055.md

Brilliant Cotton Puma

High

A user will receive a wrong number of tokens when swapping stablecoins

Summary

Whenever a user swaps stablecoins, through swap or defiToStablecoinSwap the number of tokens that need to be burned may be set to a new value:

https://github.com/sherlock-audit/2024-11-telcoin/blob/b9c751b59e78a7123a636e31ecafc9147046f190/telcoin-audit/contracts/swap/AmirX.sol#L93

if (fBalance - iBalance != 0) ss.oAmount = fBalance - iBalance;

This, however, is an issue as if the oAmount of tokens changes, the tAmount of tokens that will get minted stays the same. Thus, the wallet of the user will either receive more or fewer tokens than it should, depending on how oAmount is updated.

Root Cause

In the swap and defiToStablecoinSwap functions of AmirX the oAmount of the origin token may increase/decrease, however, the tAmount of the target token stays the same.
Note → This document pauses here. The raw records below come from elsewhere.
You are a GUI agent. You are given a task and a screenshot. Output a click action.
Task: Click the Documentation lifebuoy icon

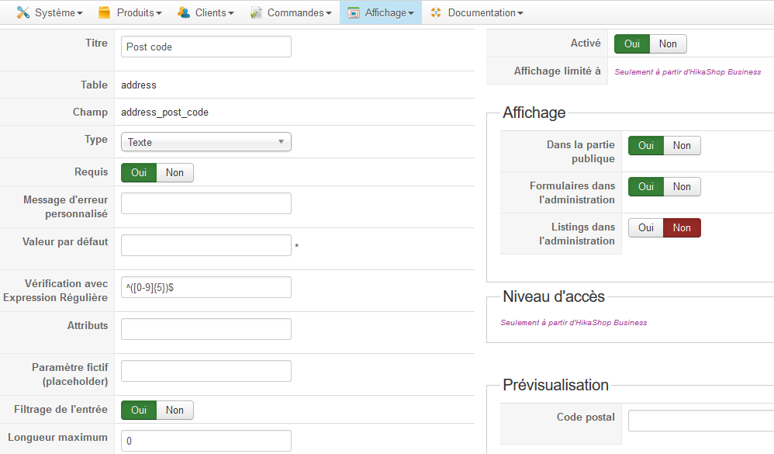tap(436, 12)
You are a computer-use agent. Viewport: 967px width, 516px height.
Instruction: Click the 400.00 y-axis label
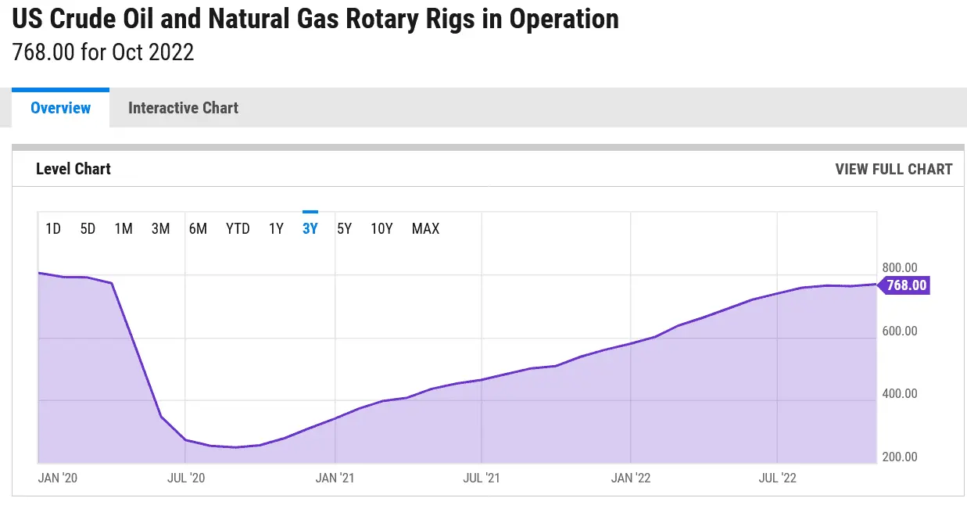(x=899, y=393)
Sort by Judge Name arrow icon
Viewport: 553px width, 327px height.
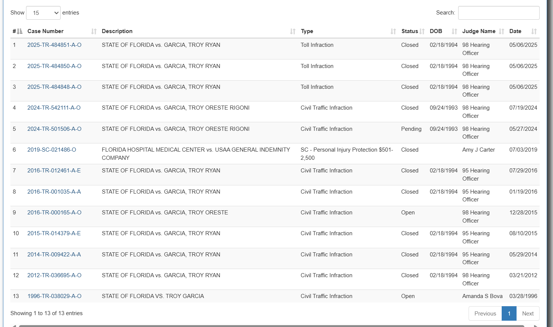[501, 32]
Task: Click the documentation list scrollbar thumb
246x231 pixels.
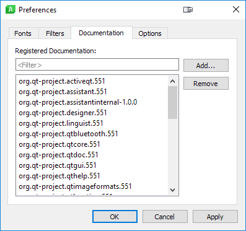Action: [172, 103]

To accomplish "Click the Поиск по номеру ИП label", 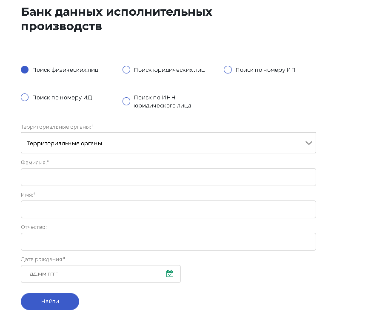I will (x=265, y=70).
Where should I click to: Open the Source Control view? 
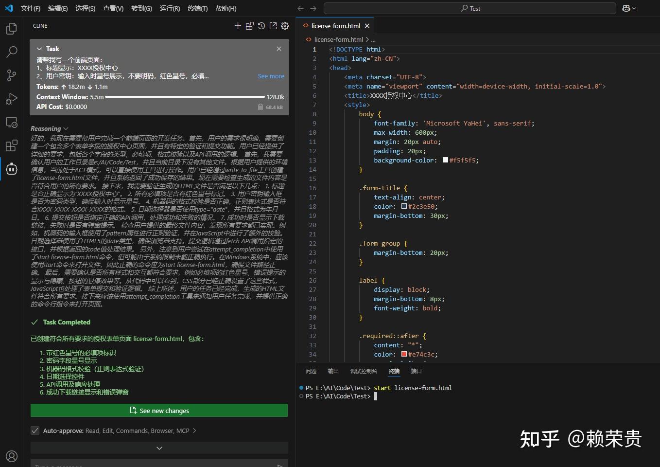(11, 75)
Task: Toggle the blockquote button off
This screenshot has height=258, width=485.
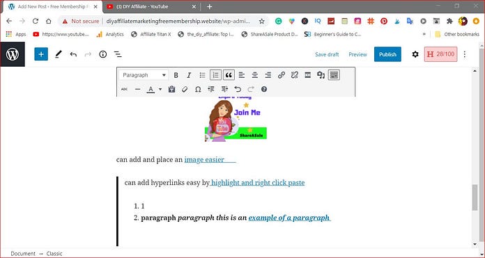Action: click(x=229, y=75)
This issue cannot be prevented by the Swapper, as the tAmount will be calculated based on the initial oAmount, even if it later changes.

Internal pre-conditions

No response

External pre-conditions

No response

Attack Path

1. Swapper initiates a swap with oAmount = 1e18 and tAmount = 2e18
2. The oAmount is set to 0.5e18 in the swap function, however, tAmount stays the same
3. Thus, the wallet will be minted two times the number of target tokens that they should have

Impact

A wallet may receive more/fewer tokens than intended, which is detrimental to the protocol.

PoC

No response

Mitigation

Make sure that tAmount is recalculated if oAmount has been updated.